== What you should do ==
Which lines in the records below hold the word "computer"? Copy each of them.

(Beginning of The data)

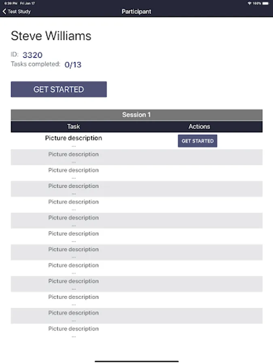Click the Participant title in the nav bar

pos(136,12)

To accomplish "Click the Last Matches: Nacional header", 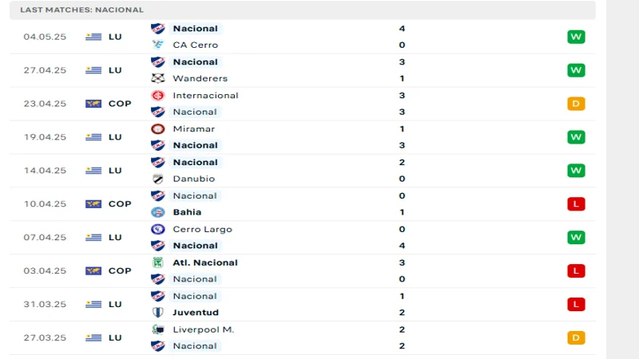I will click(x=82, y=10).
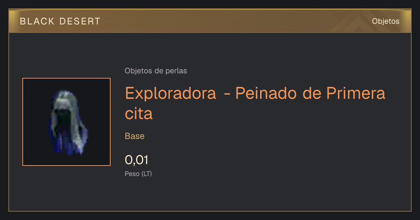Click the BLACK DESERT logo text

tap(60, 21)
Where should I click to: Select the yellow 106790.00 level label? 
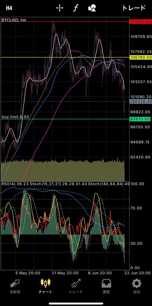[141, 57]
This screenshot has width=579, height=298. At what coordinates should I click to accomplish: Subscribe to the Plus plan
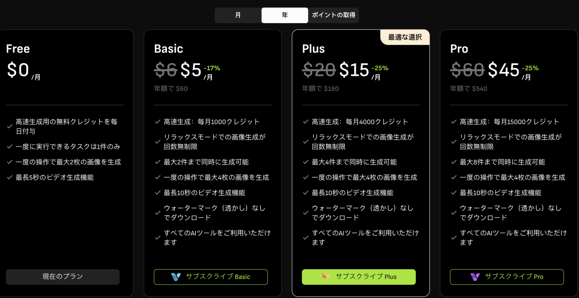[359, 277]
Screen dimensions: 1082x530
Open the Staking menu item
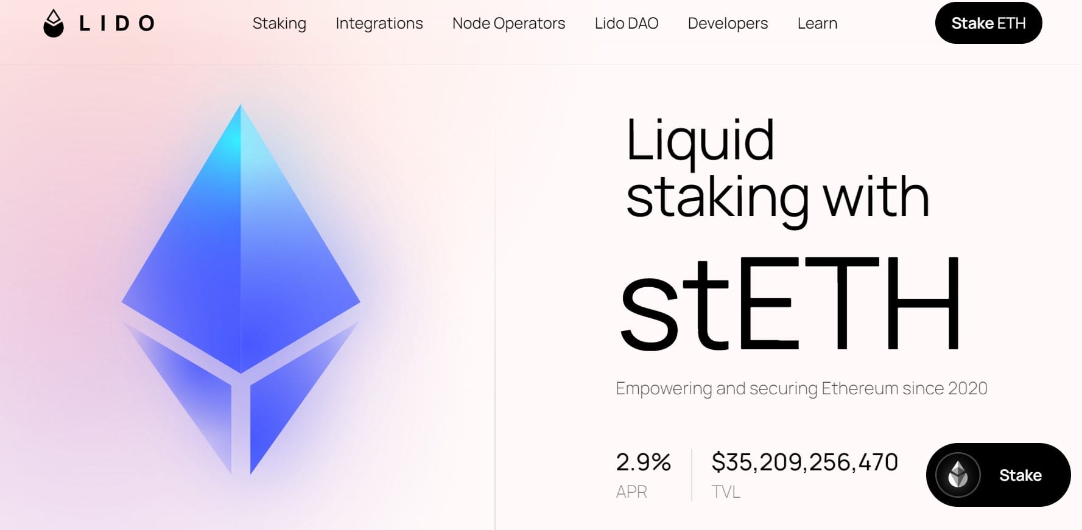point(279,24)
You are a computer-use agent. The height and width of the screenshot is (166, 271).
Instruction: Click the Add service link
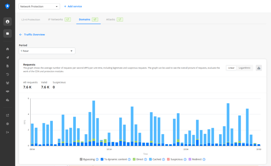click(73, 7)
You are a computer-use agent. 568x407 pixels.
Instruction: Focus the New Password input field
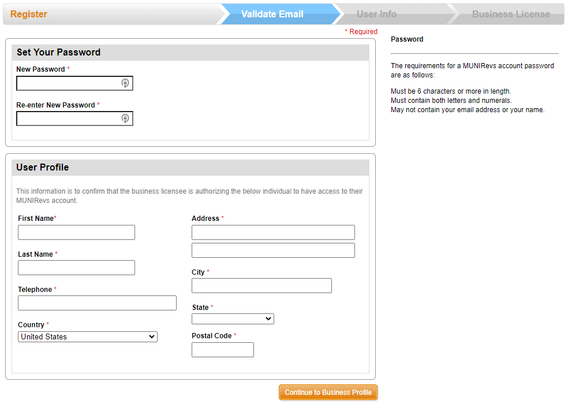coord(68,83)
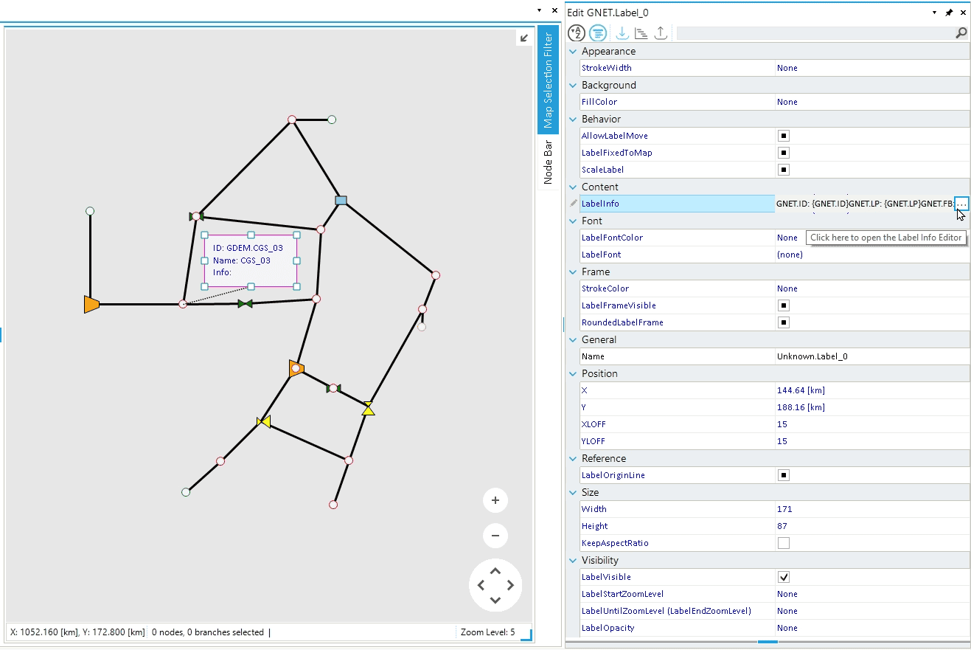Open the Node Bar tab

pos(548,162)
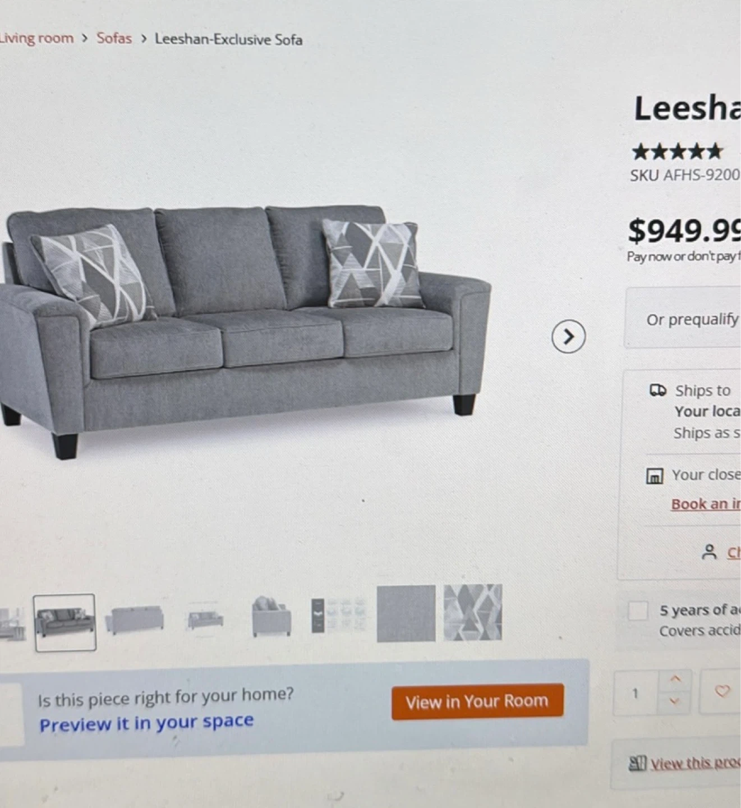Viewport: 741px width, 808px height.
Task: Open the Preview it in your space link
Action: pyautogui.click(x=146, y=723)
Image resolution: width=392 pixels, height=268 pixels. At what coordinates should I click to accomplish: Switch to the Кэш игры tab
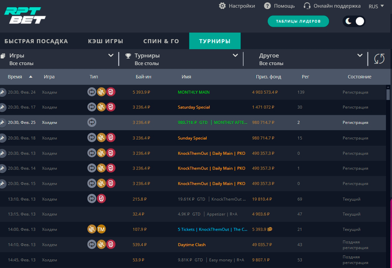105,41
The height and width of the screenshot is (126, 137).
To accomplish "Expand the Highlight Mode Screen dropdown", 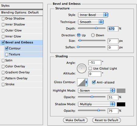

(End of The data)

== Response box ==
You are a computer-use agent. The height and width of the screenshot is (166, 271).
You are a computer-use agent. 568x407 pixels.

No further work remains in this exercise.